11.03.2016 – Negativa indevida de cobertura a materiais cirúrgicos configura abalo moral indenizável.

A Quarta Turma do Superior Tribunal de Justiça (STJ) reafirmou posicionamento daquela Corte acerca do cabimento de indenização a título de danos morais em casos de recusa injustificada/indevida pela operadora de plano de saúde em autorizar a cobertura financeira de tratamento médico.

No caso analisado, o consumidor beneficiário do plano, teve negada a cobertura de materiais diretamente ligados ao procedimento cirúrgico ao qual se submeteu, sob o fundamento de cláusula de exclusão inserida no contrato firmado com a operadora.

Segundo o Ministro Raul Araújo, relator do recurso apresentado pela operadora, “em se tratando de contrato de adesão submetido às regras do CDC, a interpretação de suas cláusulas deve ser feita da maneira mais favorável ao consumidor, e que devem ser consideradas abusivas as cláusulas que visam a restringir procedimentos médicos”.

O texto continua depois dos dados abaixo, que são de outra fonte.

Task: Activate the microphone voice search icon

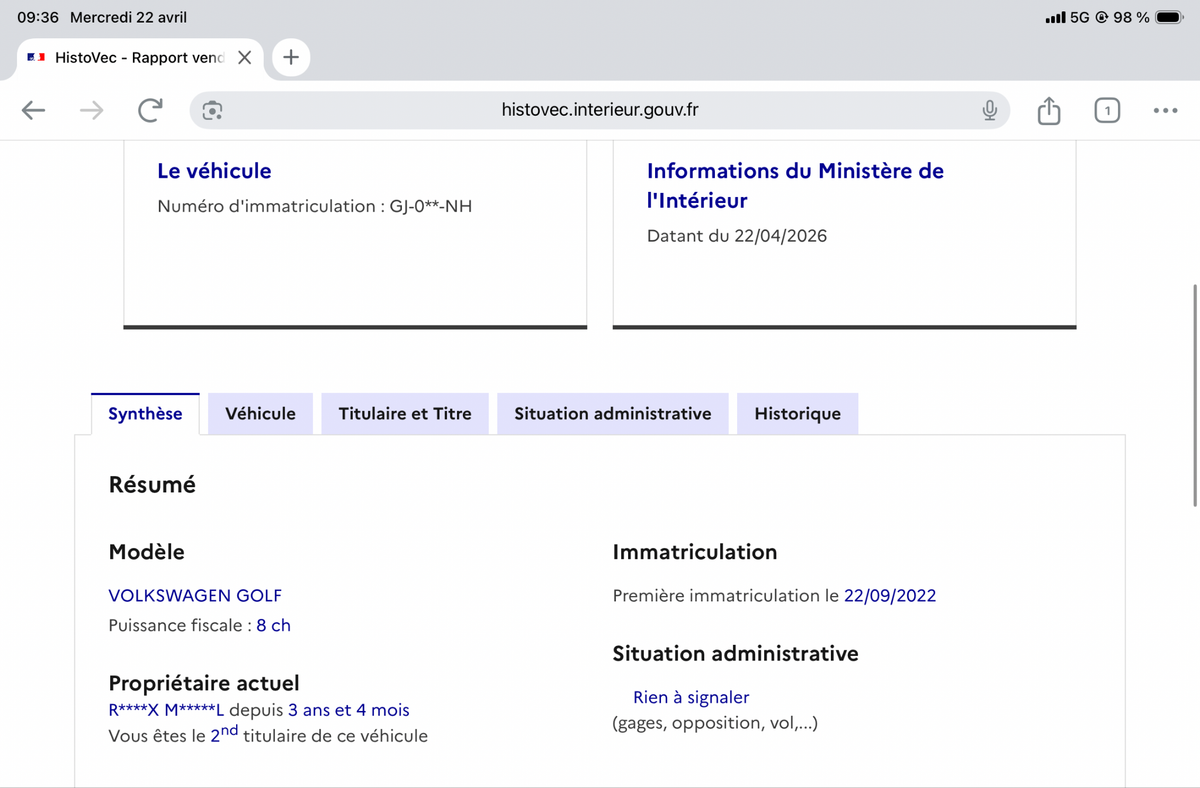Action: tap(990, 111)
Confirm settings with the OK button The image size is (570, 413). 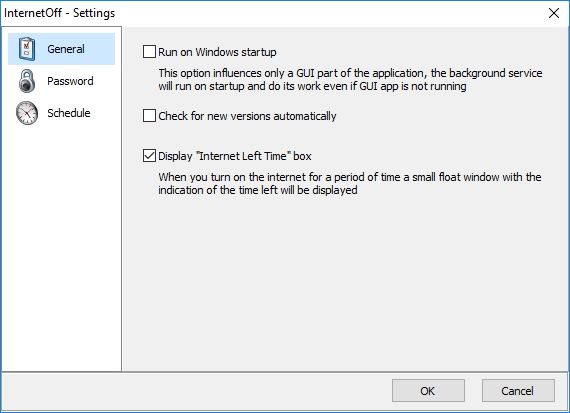pyautogui.click(x=428, y=391)
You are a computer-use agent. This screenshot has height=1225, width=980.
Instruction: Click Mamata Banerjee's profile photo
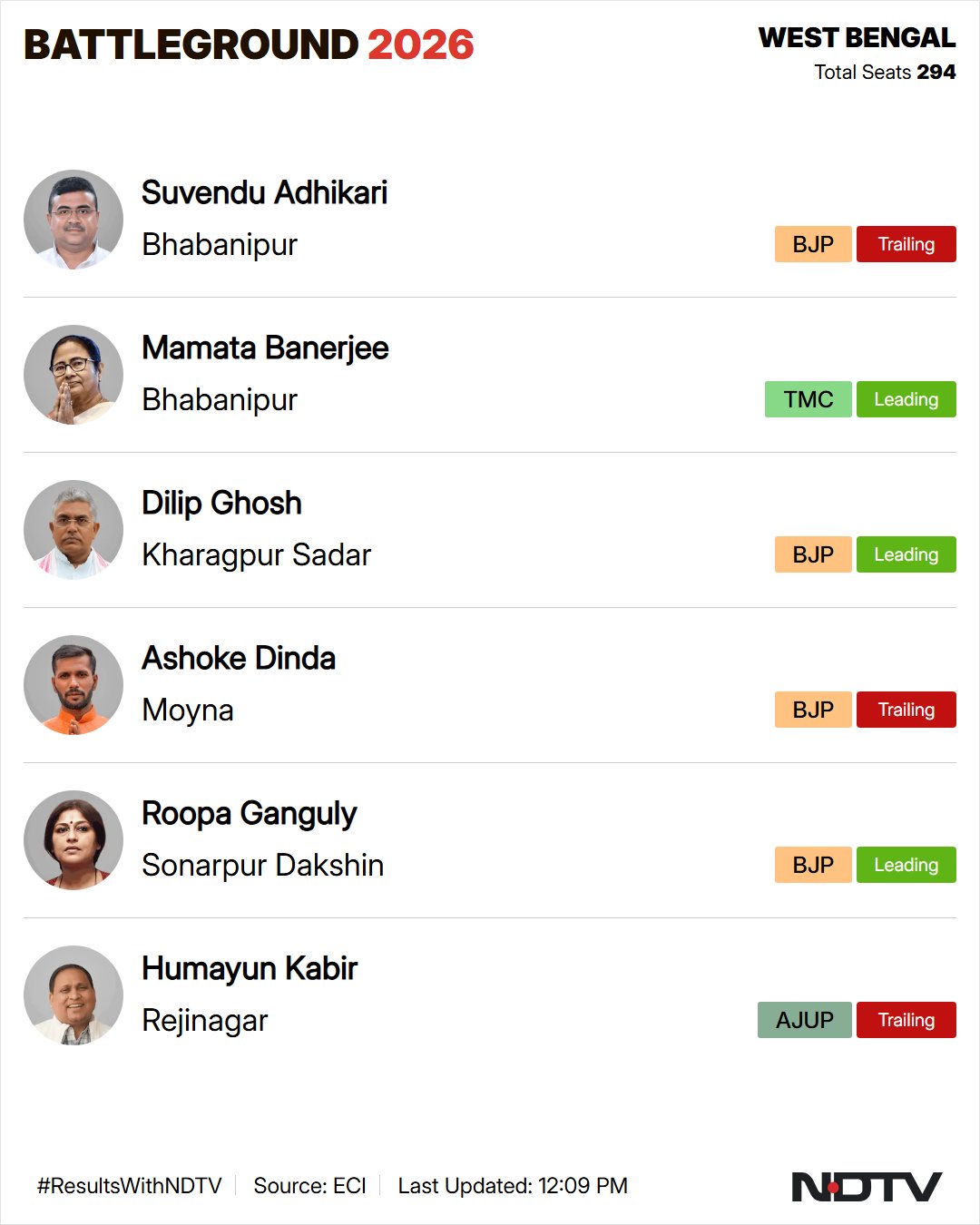click(x=74, y=375)
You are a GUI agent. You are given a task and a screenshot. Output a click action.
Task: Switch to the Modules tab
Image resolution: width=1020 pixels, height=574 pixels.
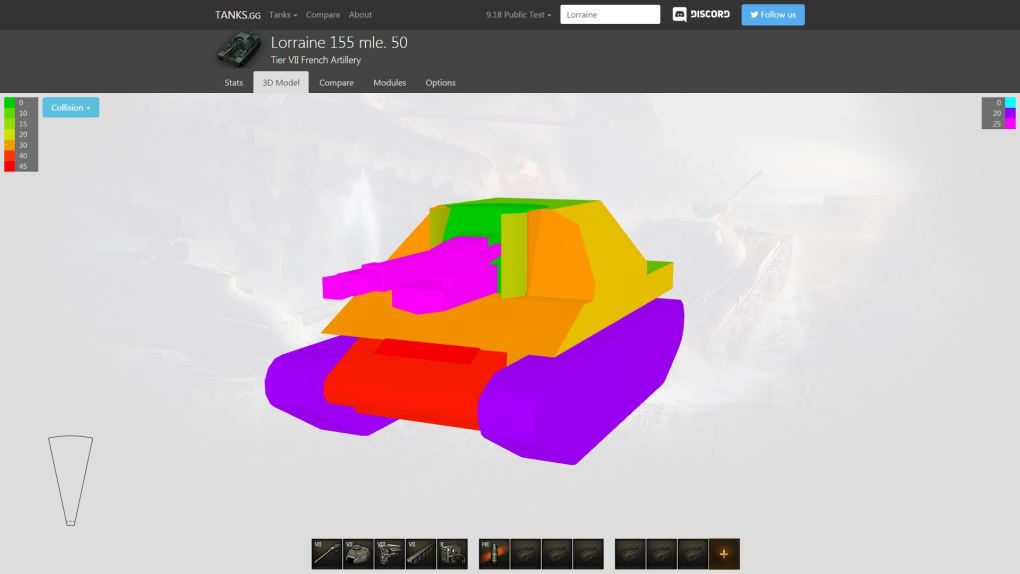click(390, 83)
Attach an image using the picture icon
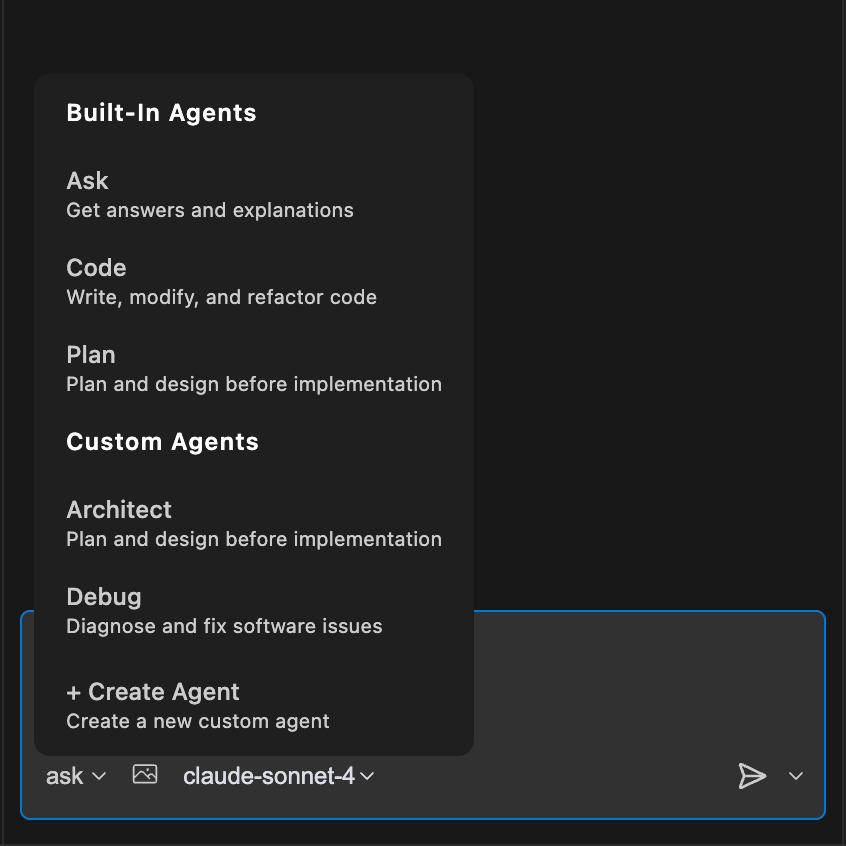The height and width of the screenshot is (846, 846). coord(145,775)
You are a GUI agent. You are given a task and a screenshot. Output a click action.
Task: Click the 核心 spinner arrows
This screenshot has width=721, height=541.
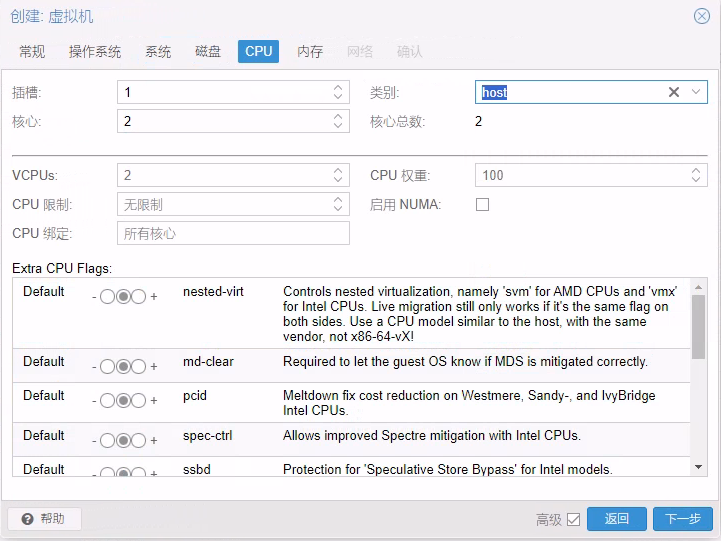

Também, destacou que a jurisprudência consolidada do STJ é no sentido de ser “abusiva a cláusula restritiva de direito que exclui do plano de saúde o custeio de prótese em procedimento cirúrgico coberto pelo plano e necessária ao pleno restabelecimento da saúde do segurado, sendo indiferente, para tanto, se referido material é ou não importado”.